La
nuova legge regionale (Bastico) sulla scuola
Emilia
Romagna: la scuola di classe del Centrosinistra
di Fabiana Stefanoni*
In Emilia Romagna, regione governata da una giunta di
Centrosinistra che vede anche la partecipazione di Rifondazione Comunista, è in
discussione, mentre scrivo questo articolo, un nuovo progetto di legge regionale
sulla scuola: ponendosi in continuità con la precedente legge Bastico (già
votata dal Prc, nonostante prevedesse finanziamenti diretti e indiretti alle
scuole private, in linea con le logiche classiste delle leggi nazionali di Parità
e Autonomia scolastica volute dall’Ulivo), la nuova legge avalla quei processi
di smantellamento della scuola pubblica che, dopo il varo della riforma Moratti,
stanno subendo in Italia una decisa accelerazione. L’aspetto tristemente
ridicolo della vicenda è che tale proposta di legge viene presentata
dall’assessore regionale alla scuola e alla formazione (Mariangela Bastico, da
cui il nome della legge) come un tentativo di “limitare i danni della riforma
Moratti”, sfuttando al massimo le competenze assegnate alle regioni dalla
riforma del capo V della Costituzione: un atteggiamento che s’inserisce a
pieno titolo nel più generale progetto, portato avanti dalla giunta Errani nel
suo complesso, di accentuare le dinamiche federaliste che vogliono le Regioni
soggetti attivi nella gestione - di fatto smantellamento - dei servizi pubblici
(scuola e sanità in primis). Quanto
deleterio possa essere questo approccio regionalista a fronte del dispiegarsi
della devolution bossiana è pressoché
evidente: l’ennesima riconferma del fatto che il Centro borghese dell’Ulivo
concorre con le forze del Centrodestra nel presentarsi quale rappresentante
ideale degli interessi della piccola e media impresa italiana.

## Consegne
a - Secondo il testo sulla legge regionale emiliana per la scuola, chi presenta la nuova proposta di legge?
b - Disponga come elenco JSON di stringhe, una per riga e senza righe vuote, le voci dalla riga che contiene "The height and width of the screenshot is (900, 1600)." fino alla riga che contiene "This screenshot has width=1919, height=1159.", entrambe incluse.
Il testo e le voci non hanno alcun legame tra loro.

## Dati
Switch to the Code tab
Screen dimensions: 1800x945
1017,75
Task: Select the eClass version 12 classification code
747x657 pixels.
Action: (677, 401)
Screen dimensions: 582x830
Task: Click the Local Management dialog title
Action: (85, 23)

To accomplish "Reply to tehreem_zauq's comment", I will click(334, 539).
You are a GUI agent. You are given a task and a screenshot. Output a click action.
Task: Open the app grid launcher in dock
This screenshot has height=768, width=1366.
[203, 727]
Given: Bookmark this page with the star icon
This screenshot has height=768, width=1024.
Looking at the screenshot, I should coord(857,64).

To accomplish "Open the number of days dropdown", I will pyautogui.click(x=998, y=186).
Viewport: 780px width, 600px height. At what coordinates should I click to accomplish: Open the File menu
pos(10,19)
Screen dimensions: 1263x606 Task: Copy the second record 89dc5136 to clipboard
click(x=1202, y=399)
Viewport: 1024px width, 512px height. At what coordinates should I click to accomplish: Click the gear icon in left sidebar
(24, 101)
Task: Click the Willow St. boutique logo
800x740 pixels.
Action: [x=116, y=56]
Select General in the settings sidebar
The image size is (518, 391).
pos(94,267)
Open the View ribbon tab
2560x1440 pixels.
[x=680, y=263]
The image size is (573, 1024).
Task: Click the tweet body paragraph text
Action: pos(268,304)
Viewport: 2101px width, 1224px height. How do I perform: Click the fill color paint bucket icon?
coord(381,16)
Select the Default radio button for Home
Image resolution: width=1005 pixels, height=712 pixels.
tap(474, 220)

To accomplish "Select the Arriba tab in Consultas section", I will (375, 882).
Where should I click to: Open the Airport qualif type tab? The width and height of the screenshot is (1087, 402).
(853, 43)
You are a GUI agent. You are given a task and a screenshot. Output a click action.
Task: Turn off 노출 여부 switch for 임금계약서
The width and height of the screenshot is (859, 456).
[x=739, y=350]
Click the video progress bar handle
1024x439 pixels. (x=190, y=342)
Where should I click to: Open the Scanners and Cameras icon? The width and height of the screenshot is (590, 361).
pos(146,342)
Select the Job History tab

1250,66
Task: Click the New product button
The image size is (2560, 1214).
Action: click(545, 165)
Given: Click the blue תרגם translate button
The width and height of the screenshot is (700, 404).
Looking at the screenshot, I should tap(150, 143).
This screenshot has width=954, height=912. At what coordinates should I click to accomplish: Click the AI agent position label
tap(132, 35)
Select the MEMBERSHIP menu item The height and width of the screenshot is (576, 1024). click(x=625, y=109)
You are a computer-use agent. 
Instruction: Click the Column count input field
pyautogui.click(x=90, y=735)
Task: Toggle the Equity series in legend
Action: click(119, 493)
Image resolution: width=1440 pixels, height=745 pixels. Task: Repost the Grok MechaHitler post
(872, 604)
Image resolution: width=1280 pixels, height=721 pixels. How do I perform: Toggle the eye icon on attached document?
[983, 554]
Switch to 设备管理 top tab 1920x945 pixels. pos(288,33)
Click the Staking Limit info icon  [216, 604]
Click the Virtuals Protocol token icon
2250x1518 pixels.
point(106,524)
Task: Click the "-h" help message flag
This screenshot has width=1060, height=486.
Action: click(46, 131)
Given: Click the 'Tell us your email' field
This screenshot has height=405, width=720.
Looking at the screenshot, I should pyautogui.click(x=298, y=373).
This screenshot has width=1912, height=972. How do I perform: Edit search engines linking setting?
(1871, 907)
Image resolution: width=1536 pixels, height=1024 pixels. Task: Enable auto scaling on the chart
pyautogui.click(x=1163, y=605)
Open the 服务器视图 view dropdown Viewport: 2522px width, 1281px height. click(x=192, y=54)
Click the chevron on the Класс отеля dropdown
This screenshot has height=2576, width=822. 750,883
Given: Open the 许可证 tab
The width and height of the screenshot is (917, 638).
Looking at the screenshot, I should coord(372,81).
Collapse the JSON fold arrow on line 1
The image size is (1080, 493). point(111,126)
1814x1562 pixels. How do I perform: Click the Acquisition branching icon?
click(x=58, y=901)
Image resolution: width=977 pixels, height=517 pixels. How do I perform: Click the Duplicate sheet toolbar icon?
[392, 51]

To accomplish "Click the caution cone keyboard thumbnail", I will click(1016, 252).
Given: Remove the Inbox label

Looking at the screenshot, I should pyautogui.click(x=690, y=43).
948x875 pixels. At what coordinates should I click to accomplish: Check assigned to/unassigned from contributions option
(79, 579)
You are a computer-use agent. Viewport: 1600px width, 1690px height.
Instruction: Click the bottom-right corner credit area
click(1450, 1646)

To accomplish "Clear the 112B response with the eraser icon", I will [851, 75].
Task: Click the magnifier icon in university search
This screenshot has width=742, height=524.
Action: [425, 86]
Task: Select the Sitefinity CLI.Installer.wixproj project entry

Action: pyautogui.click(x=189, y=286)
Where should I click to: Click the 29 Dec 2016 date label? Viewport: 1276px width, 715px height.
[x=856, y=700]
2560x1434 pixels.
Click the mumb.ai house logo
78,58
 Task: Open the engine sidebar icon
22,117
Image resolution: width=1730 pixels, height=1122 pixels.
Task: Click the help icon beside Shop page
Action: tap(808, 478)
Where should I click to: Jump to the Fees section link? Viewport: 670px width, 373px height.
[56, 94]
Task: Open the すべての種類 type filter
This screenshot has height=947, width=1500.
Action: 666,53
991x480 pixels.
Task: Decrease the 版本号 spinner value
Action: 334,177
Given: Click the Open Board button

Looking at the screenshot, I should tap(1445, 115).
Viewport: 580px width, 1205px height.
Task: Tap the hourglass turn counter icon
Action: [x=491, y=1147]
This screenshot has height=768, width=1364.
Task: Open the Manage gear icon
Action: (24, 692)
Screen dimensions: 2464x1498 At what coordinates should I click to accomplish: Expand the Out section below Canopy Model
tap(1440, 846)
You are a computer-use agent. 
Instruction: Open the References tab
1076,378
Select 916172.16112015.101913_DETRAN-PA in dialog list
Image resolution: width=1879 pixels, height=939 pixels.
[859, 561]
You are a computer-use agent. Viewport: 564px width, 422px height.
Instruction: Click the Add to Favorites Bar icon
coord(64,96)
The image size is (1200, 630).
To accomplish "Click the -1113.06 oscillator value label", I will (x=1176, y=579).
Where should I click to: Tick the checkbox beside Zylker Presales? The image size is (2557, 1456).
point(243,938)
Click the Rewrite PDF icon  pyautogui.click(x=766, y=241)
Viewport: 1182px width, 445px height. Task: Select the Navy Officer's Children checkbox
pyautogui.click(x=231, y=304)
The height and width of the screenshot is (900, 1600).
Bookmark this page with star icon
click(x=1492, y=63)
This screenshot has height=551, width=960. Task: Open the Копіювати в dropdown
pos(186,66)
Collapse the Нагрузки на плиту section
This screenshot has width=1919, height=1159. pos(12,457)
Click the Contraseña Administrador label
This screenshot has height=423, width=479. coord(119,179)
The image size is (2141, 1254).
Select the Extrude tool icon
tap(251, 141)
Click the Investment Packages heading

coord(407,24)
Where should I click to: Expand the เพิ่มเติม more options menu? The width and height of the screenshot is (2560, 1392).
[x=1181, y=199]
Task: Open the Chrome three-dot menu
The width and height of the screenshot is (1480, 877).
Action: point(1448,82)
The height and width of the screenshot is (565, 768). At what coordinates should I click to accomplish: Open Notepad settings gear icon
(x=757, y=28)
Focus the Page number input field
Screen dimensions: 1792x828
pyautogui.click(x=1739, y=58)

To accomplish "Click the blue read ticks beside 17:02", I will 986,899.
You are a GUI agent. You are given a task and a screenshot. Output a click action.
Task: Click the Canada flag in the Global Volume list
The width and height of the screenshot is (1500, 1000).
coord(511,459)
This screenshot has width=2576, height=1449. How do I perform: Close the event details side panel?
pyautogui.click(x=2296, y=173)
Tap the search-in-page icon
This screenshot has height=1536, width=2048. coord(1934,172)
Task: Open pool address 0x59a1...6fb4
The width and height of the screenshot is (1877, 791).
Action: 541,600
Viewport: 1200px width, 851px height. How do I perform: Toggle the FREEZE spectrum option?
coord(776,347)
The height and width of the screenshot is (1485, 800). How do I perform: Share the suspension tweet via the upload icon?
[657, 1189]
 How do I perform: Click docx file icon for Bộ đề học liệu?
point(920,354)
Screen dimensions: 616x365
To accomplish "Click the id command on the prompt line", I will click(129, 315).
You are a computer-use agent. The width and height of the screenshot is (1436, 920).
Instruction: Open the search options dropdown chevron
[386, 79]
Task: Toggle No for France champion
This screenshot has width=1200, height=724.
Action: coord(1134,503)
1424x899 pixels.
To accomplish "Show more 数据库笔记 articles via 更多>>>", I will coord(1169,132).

## Risposte alle consegne
a - La presenta Mariangela Bastico, assessore regionale alla scuola e alla formazione.

b -
[
  "The height and width of the screenshot is (900, 1600).",
  "Bookmark this page with star icon",
  "click(x=1492, y=63)",
  "This screenshot has height=551, width=960. Task: Open the Копіювати в dropdown",
  "pos(186,66)",
  "Collapse the Нагрузки на плиту section",
  "This screenshot has width=1919, height=1159. pos(12,457)"
]